Oh, you know me. I am all about the suggestive language and the teasing ;)

Hill Billy Rave said...

Using a Pelvic Bone for a phone! Whoever heard such a thing?!

pipsqeak said...

Hey, when you are in the pursuit of knowledge and trying to figure out who this person is laying on you lab table - the first step is to lay them out in an anatomically correct way. So you use any memory trick you can.

It's like the little rhyme, "red meets yellow, you're a dead fellow" when you are trying to figure out if that's a coral snake you are looking at.

Didn't you have anything like that in the Guard to remember important, don't get yourself killed information?

Hill Billy Rave said...

Well, yeah. Even though I've never been in the Guard. Like, if it sounds like a rock, it ain't a Panther;)

pipsqeak said...

Sorry, you are Reserves...oops. At least I didn't say Air Force ; )

I like the saying, though - I might have to steal that one.

Hill Billy Rave said...

LOL

Hill Billy Rave said...

I have a correction. Over at my place I told you I know Patricia Lance, I just looked in "Time Before History, The Archaeology Of North Carolina" where you will see her as Patricia Holden, she defined Pisgah Phase Pottery. Had to set the record straight.

pipsqeak said...

That book is on my thesis research list of things to read. I am pretty sure she talks a little about Town Creek - I'm hoping to go see it sometime this summer.

You said you were 'armchair' with this stuff, but how did you get involved with it and how did you meet Ms. Holden? If in real life you are actually a well-known and published archaeologist and you are just hiding your true identity - keep in mind I am but a poor masters student who could use some funding and can wash and catalog pottery in exchange ; )

Hill Billy Rave said...

If I was a well known and published Archaeologist, why would I do such a thing?
I know Pat because she is from here. She ran a little Feed N Seed at the Forks of the River. She's a Local Icon. I'd stop in, buy a drink,pick her brain and she'd walk off in the back and come back with an axe head. She told me allot.
She was at the Town Creek Ground Breaking if I remember right. I picked her brain about allot of more local stuff, Kanasta, Tuckaseegee, Judaculla Rock, Garden Creek. She's up in her years now, the store is being torn down and I've not seen her.

Now for getting into this, it's always been a natural wonder to me. Something I share with Pat though, after all allot of these "peoples" were my Ancestors, I don't see it as technical phases as I do that these were people living their lives. And, they must have lived some fascinating lives.
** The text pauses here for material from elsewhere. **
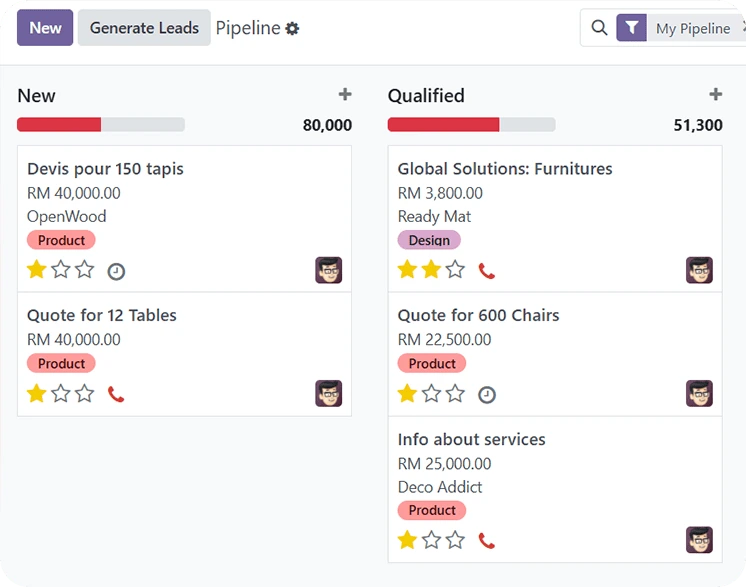Click the Design tag on Global Solutions card
746x587 pixels.
[429, 240]
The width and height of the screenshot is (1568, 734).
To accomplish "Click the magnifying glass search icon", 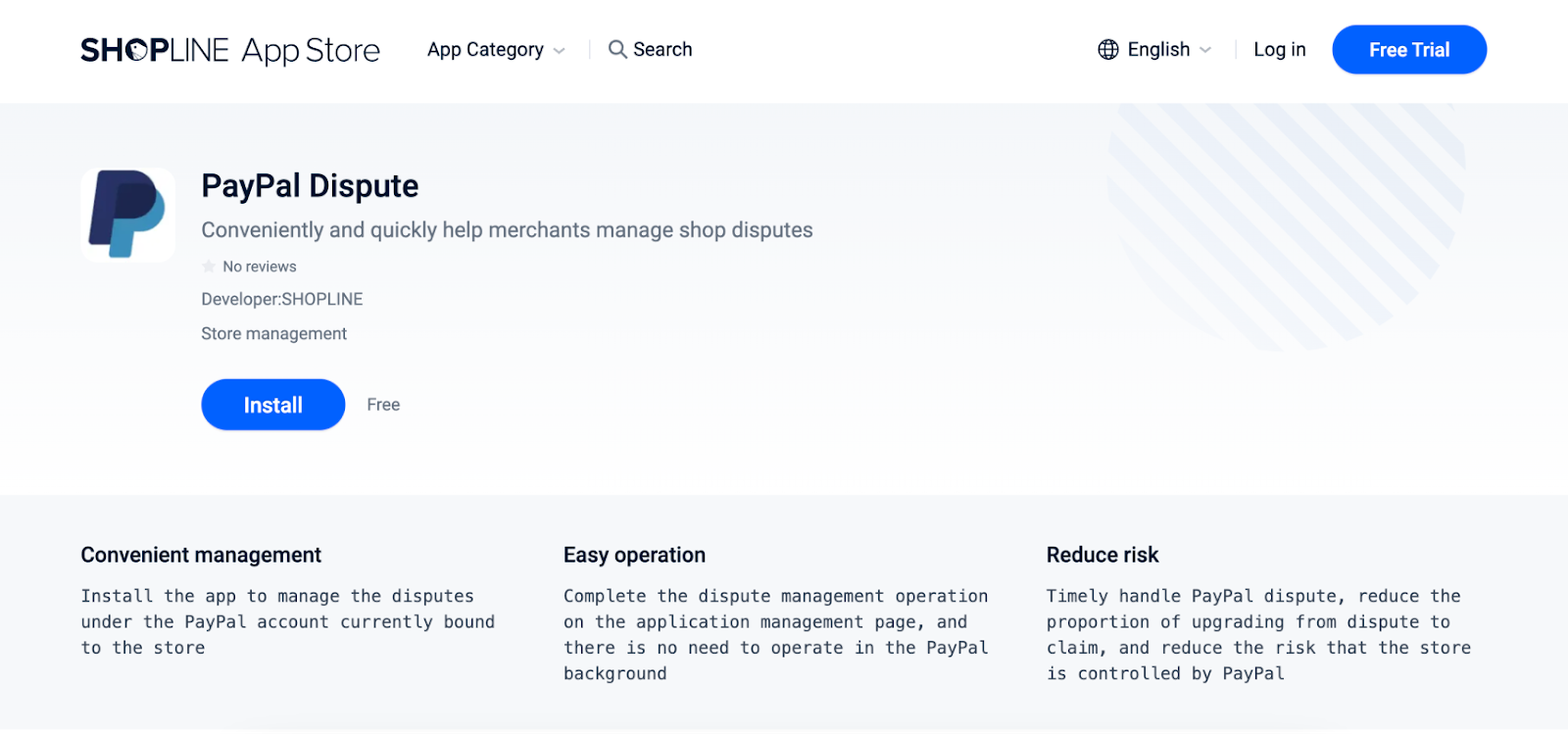I will tap(617, 49).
Now I've got to do the silly wor verification game...It spells Kremlin.crlmvyn

Unknown said...

I Don't WANT to Study! Your MOM want's to study! Oh man!

pipsqeak said...

wor verification game...It spells Kremlin.crlmvyn - whaat?

I agree about the cultural phases - they sometimes feel very subjective; yeah they are supposed to show changes in cultural patterns but not every new kind of pot was an indication of a major cultural shift.

Now they are helpful when there is a big cultural shift - like the change between the Pee Dee mississippians at Town Creek who apparently left and a Siouan group who took over.

If you want to read some interesting stuff, the book on Town Creek (Town Creek Indian Mound:
A Native American Legacy
by Joffre Lanning Coe) has a section on a really limited osteo analysis of both cultures; the Siouan remains show signs of cranial flattening - hmm pretty :)

But I am still at a loss for a good question to do my thesis on...I like trauma even though that sounds awful...but I'm starting to be really interested in why the Pee Dee left and where they went. Although, I have no idea how to study that osteologically. I guess I have until February to figure it out.